**Material provided**
★ ★ ★ ★

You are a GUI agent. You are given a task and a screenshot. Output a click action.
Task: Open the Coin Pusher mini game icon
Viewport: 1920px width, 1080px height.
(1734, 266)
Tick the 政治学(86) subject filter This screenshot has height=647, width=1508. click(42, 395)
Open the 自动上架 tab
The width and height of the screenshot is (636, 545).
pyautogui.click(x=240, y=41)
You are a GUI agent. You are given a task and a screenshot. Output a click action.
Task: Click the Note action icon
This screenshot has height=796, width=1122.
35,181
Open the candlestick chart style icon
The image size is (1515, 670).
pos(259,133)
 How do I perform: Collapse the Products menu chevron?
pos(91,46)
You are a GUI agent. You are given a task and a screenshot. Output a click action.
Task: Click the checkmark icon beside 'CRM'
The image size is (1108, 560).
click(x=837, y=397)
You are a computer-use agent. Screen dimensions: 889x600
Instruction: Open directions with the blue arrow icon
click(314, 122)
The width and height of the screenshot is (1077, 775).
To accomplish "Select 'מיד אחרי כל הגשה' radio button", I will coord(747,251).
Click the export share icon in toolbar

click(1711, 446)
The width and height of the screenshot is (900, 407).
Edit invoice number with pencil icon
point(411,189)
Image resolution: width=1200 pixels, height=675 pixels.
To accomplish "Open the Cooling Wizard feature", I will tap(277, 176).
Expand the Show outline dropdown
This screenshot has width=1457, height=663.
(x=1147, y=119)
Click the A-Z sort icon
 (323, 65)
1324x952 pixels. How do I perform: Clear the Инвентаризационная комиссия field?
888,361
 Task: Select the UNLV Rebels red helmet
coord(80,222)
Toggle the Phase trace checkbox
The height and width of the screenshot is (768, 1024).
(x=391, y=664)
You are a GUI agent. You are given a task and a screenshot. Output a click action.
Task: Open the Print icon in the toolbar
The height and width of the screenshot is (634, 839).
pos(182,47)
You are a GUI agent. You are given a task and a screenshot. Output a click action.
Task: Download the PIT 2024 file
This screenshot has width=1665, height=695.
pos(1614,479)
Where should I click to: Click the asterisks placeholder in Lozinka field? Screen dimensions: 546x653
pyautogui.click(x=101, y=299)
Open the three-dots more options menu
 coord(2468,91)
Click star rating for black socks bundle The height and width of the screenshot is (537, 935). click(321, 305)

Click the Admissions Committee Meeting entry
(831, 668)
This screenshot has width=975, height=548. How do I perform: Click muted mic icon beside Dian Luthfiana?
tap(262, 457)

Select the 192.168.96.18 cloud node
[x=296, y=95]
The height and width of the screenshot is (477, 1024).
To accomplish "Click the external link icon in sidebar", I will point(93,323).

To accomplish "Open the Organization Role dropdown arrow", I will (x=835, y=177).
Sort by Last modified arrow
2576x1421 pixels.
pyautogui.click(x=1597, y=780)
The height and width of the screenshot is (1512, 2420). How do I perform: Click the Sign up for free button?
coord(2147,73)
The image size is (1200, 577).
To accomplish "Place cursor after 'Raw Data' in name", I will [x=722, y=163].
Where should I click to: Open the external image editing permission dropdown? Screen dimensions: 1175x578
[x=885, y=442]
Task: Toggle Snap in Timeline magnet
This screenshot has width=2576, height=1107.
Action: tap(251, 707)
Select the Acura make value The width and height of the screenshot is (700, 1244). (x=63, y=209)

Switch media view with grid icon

★ ★ ★ ★

**What you are asked to do**
Reproduce all of the records above line for line, changing nothing.

**Result below**
You are a GUI agent. You are given a task and a screenshot. Output a click action.
Task: Open the Coin Pusher mini game icon
Viewport: 1920px width, 1080px height.
(1734, 266)
Tick the 政治学(86) subject filter This screenshot has height=647, width=1508. click(42, 395)
Open the 自动上架 tab
The width and height of the screenshot is (636, 545).
pyautogui.click(x=240, y=41)
You are a GUI agent. You are given a task and a screenshot. Output a click action.
Task: Click the Note action icon
This screenshot has height=796, width=1122.
35,181
Open the candlestick chart style icon
The image size is (1515, 670).
pos(259,133)
 How do I perform: Collapse the Products menu chevron?
pos(91,46)
You are a GUI agent. You are given a task and a screenshot. Output a click action.
Task: Click the checkmark icon beside 'CRM'
The image size is (1108, 560).
click(x=837, y=397)
You are a computer-use agent. Screen dimensions: 889x600
Instruction: Open directions with the blue arrow icon
click(314, 122)
The width and height of the screenshot is (1077, 775).
To accomplish "Select 'מיד אחרי כל הגשה' radio button", I will coord(747,251).
Click the export share icon in toolbar

click(1711, 446)
The width and height of the screenshot is (900, 407).
Edit invoice number with pencil icon
point(411,189)
Image resolution: width=1200 pixels, height=675 pixels.
To accomplish "Open the Cooling Wizard feature", I will tap(277, 176).
Expand the Show outline dropdown
This screenshot has width=1457, height=663.
(x=1147, y=119)
Click the A-Z sort icon
 (323, 65)
1324x952 pixels. How do I perform: Clear the Инвентаризационная комиссия field?
888,361
 Task: Select the UNLV Rebels red helmet
coord(80,222)
Toggle the Phase trace checkbox
The height and width of the screenshot is (768, 1024).
(x=391, y=664)
You are a GUI agent. You are given a task and a screenshot. Output a click action.
Task: Open the Print icon in the toolbar
The height and width of the screenshot is (634, 839).
pos(182,47)
You are a GUI agent. You are given a task and a screenshot. Output a click action.
Task: Download the PIT 2024 file
This screenshot has width=1665, height=695.
pos(1614,479)
Where should I click to: Click the asterisks placeholder in Lozinka field? Screen dimensions: 546x653
pyautogui.click(x=101, y=299)
Open the three-dots more options menu
 coord(2468,91)
Click star rating for black socks bundle The height and width of the screenshot is (537, 935). click(321, 305)

Click the Admissions Committee Meeting entry
(831, 668)
This screenshot has width=975, height=548. How do I perform: Click muted mic icon beside Dian Luthfiana?
tap(262, 457)

Select the 192.168.96.18 cloud node
[x=296, y=95]
The height and width of the screenshot is (477, 1024).
To accomplish "Click the external link icon in sidebar", I will point(93,323).

To accomplish "Open the Organization Role dropdown arrow", I will (x=835, y=177).
Sort by Last modified arrow
2576x1421 pixels.
pyautogui.click(x=1597, y=780)
The height and width of the screenshot is (1512, 2420). How do I perform: Click the Sign up for free button?
coord(2147,73)
The image size is (1200, 577).
To accomplish "Place cursor after 'Raw Data' in name", I will [x=722, y=163].
Where should I click to: Open the external image editing permission dropdown? Screen dimensions: 1175x578
[x=885, y=442]
Task: Toggle Snap in Timeline magnet
This screenshot has width=2576, height=1107.
Action: tap(251, 707)
Select the Acura make value The width and height of the screenshot is (700, 1244). (x=63, y=209)

Switch media view with grid icon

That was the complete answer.